**Liste des exercices:**
[A] Réponds à ces questions d'après l'extrait sur l'anglais en entreprise :
(i) En quelle année le prix a-t-il été remis ?
(ii) Quel est le nom de ce prix ?
(iii) Dans quels documents Louis Schweitzer a-t-il imposé l'anglais ?
[B] Donne tous les noms de personnes et d'entreprises cités dans l'extrait sur l'anglais en entreprise.
[C] Reprends le texte sur l'anglais en entreprise là où il s'arrête et écris la suite.

**Extrait du document:**
- - - -
On peut supposer que le directeur de Nissan a été influencé par l’attitude du PDG de Renault, Louis Schweitzer, auquel des associations de défense de la langue française ont décerné, en 1999, le "Prix de la Carpette anglaise" pour avoir imposé l’usage de l’anglais dans les comptes rendus des réunions de direction de son entreprise.
En y regardant de plus près, l’anglais apparaît effectivement comme un programme inachevé dans lequel un bogue en cache un autre. Un temps démesuré est nécessaire pour en tirer toutes les ressources alors que la question de rentabilité est omniprésente.
- - - -
**Données fournies:**
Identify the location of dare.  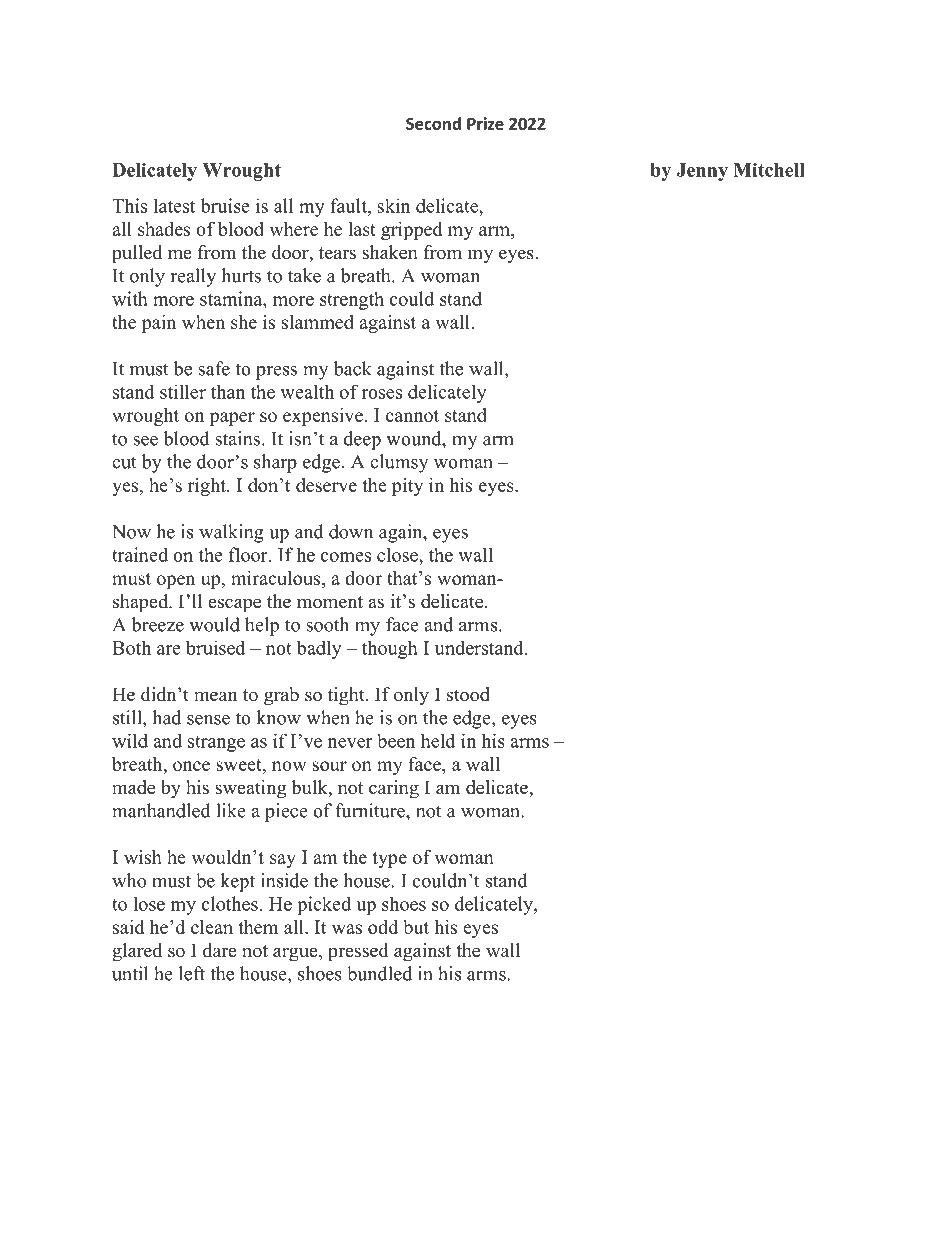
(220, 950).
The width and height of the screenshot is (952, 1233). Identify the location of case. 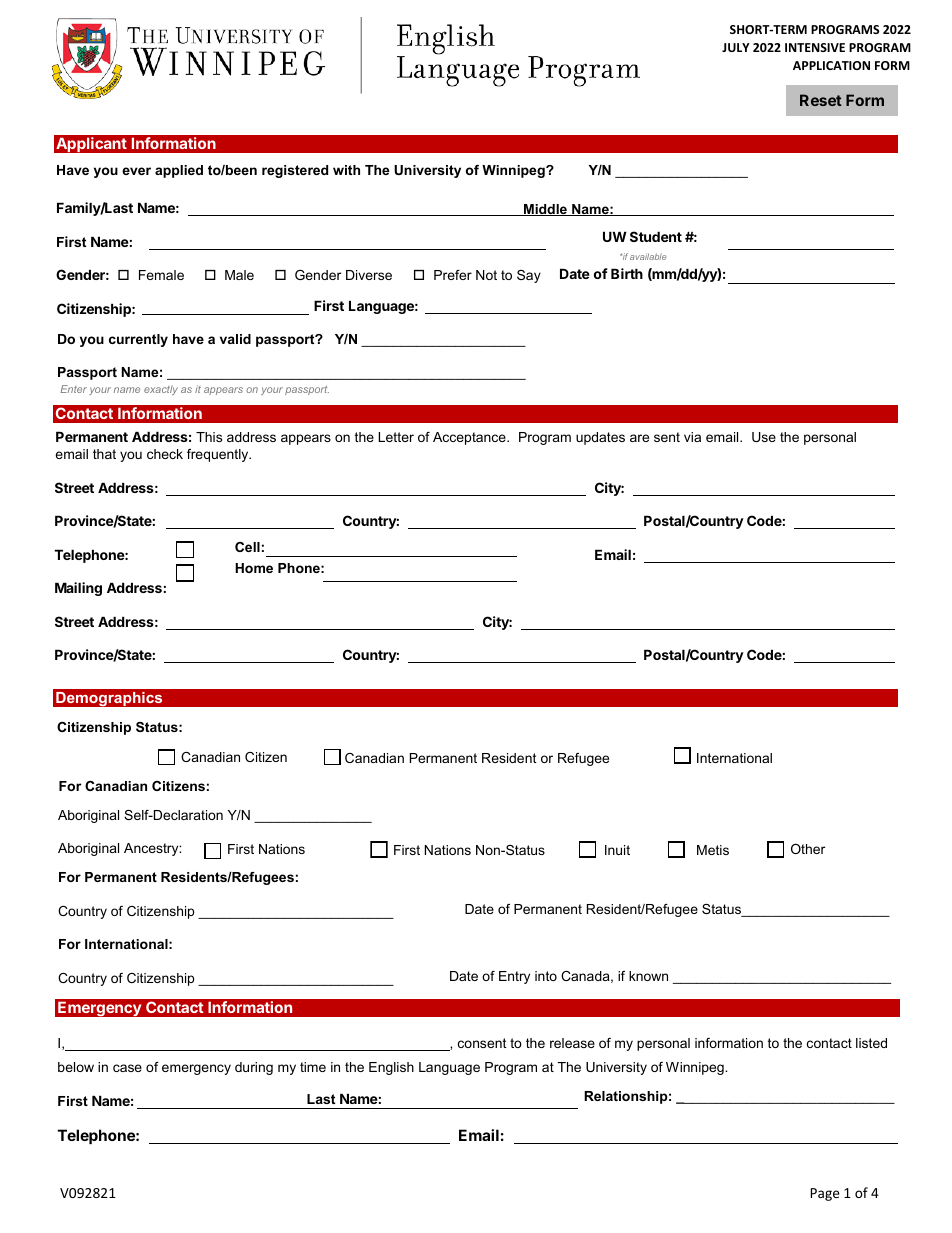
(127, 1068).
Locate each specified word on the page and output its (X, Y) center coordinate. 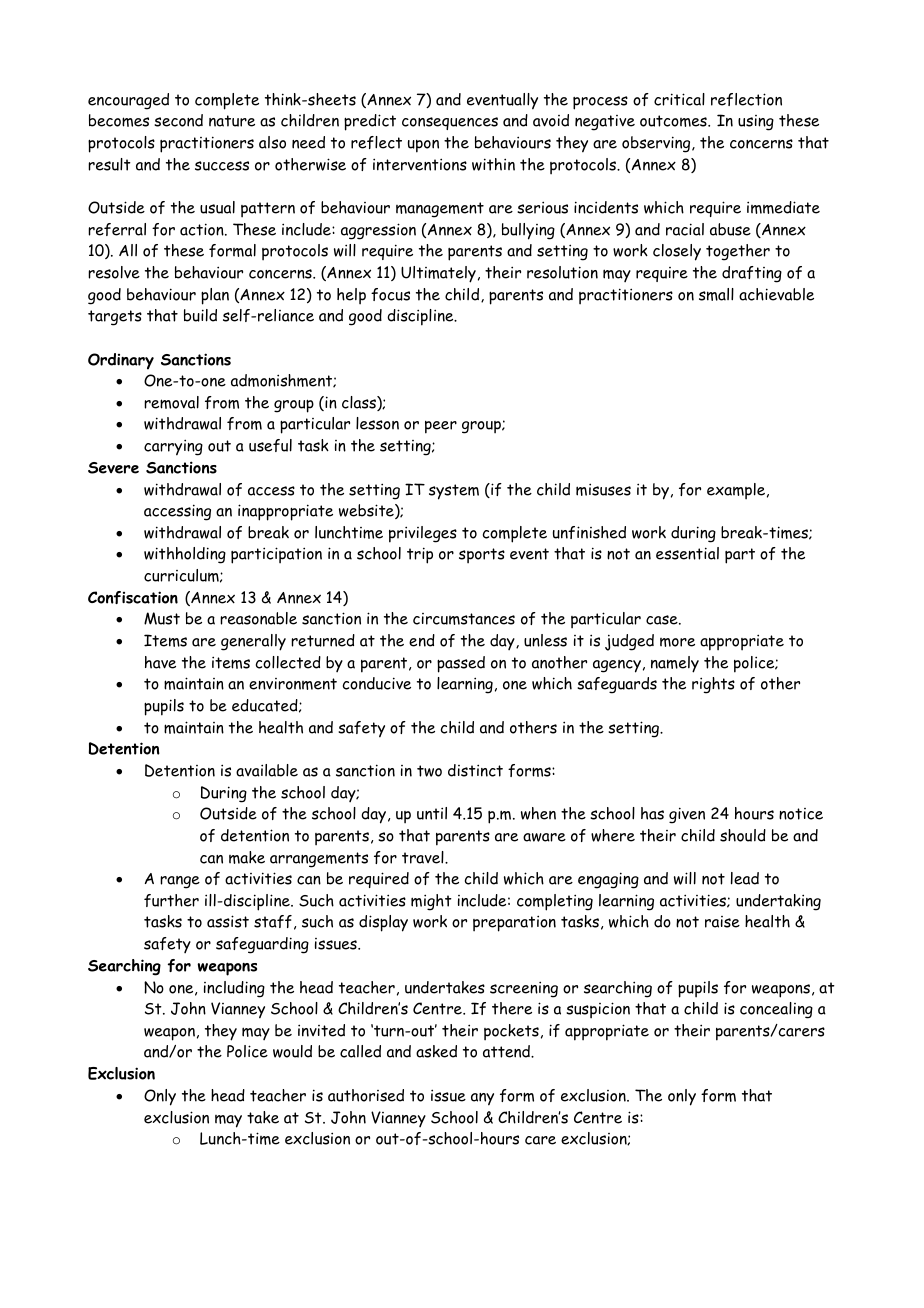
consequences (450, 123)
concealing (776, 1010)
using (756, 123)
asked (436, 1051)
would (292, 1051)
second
- - - -
**Réponses successives:**
[A]
(i) En 1999.
(ii) Le « Prix de la Carpette anglaise ».
(iii) Dans les comptes rendus des réunions de direction de son entreprise.

[B] Nissan, Renault, Louis Schweitzer

[C]
Dès 1711, Jonathan Swift avait éprouvé le désir de le simplifier. En 1850, dans une lettre à J. Forster, Charles Dickens écrivait : "La difficulté d’écrire l’anglais m’est extrêmement ennuyeuse. Ah, mon Dieu ! si l’on pouvait toujours écrire cette belle langue de France !" Il ne pouvait certes se douter que Colette (1873-1954) écrirait plus tard : "C’est une langue bien difficile que le français. A peine écrit-on depuis quarante-cinq ans qu’on commence à s’en apercevoir" !...

Georges Bernard Shaw (1856-1950) avait reconnu l’impossibilité de rendre l’anglais simple et logique, en somme, d’en faire une version sans bogues. Sa tentative d’en réformer l’alphabet fut vaine. Des études récentes ont par ailleurs montré que c’est aux États-Unis qu’apparaît le taux le plus élevé de dyslexie en raison de la complexité graphique et phonétique de l’alphabet de l’anglais.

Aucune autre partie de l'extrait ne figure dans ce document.